## Problem to solve
Scan the entries below for the word "computer". Copy out every line in which it occurs.

··· Task data ···

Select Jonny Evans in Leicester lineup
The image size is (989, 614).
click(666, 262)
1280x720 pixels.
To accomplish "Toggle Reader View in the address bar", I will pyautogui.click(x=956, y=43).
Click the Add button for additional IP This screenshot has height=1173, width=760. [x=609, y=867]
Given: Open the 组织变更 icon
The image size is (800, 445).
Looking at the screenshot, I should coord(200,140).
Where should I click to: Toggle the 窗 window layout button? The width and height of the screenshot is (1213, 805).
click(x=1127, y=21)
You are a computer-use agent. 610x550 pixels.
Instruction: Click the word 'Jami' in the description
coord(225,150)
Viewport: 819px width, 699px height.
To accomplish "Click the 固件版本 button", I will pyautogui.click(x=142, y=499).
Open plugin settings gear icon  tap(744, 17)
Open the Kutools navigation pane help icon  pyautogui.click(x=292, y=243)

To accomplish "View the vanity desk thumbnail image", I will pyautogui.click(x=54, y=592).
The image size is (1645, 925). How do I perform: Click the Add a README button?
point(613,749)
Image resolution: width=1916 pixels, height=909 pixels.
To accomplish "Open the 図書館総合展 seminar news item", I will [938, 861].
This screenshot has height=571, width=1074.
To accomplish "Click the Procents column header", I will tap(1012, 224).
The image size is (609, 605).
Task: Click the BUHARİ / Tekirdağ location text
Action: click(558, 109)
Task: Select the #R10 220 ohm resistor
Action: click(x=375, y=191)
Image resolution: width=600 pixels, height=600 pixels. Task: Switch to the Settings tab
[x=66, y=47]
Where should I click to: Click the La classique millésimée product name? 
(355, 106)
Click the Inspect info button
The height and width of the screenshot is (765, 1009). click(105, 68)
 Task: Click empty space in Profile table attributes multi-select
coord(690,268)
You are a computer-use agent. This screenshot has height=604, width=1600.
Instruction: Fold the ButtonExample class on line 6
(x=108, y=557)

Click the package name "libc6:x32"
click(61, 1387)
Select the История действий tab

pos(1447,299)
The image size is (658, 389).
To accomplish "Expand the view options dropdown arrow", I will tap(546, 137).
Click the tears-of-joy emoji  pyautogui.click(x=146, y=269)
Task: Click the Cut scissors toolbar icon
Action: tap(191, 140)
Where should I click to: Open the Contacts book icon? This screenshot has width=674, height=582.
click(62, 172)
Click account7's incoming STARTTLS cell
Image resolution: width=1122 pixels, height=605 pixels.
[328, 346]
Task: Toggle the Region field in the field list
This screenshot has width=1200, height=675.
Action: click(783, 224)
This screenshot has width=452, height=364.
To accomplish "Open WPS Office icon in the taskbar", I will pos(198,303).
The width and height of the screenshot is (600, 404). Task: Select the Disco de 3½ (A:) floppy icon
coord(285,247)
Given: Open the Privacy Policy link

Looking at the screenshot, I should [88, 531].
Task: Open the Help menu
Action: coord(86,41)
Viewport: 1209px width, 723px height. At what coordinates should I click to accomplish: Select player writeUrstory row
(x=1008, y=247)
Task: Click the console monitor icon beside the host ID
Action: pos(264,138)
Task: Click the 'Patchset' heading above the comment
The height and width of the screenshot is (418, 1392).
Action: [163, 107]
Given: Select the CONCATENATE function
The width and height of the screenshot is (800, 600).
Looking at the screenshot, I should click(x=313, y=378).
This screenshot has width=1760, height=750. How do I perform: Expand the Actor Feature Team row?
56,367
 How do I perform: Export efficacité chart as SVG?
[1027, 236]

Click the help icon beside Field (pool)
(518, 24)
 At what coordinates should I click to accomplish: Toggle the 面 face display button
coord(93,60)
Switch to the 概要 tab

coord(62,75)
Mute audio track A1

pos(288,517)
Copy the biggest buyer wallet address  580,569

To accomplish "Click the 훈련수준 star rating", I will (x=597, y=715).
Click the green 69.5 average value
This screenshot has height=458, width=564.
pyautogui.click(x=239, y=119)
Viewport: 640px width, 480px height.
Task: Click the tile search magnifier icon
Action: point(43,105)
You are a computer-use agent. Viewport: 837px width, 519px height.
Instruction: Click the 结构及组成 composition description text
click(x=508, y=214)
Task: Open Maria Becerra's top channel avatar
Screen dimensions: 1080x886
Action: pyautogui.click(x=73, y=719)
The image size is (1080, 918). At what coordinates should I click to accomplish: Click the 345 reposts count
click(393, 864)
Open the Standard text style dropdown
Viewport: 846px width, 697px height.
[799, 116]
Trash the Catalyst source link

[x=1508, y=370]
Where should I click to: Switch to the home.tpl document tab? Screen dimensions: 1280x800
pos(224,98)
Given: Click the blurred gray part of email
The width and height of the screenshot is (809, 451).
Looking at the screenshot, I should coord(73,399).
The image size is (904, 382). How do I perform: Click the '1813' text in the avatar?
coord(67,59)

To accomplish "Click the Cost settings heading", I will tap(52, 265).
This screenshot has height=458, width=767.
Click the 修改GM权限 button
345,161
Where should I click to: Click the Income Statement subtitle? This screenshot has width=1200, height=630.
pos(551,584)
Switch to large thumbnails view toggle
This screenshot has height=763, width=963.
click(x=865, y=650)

···

## Answer box
You are a computer-use agent. 610x550 pixels.
You are a computer-use agent. This screenshot has height=604, width=1600.
You are a computer-use agent. Viewport: 837px width, 519px height.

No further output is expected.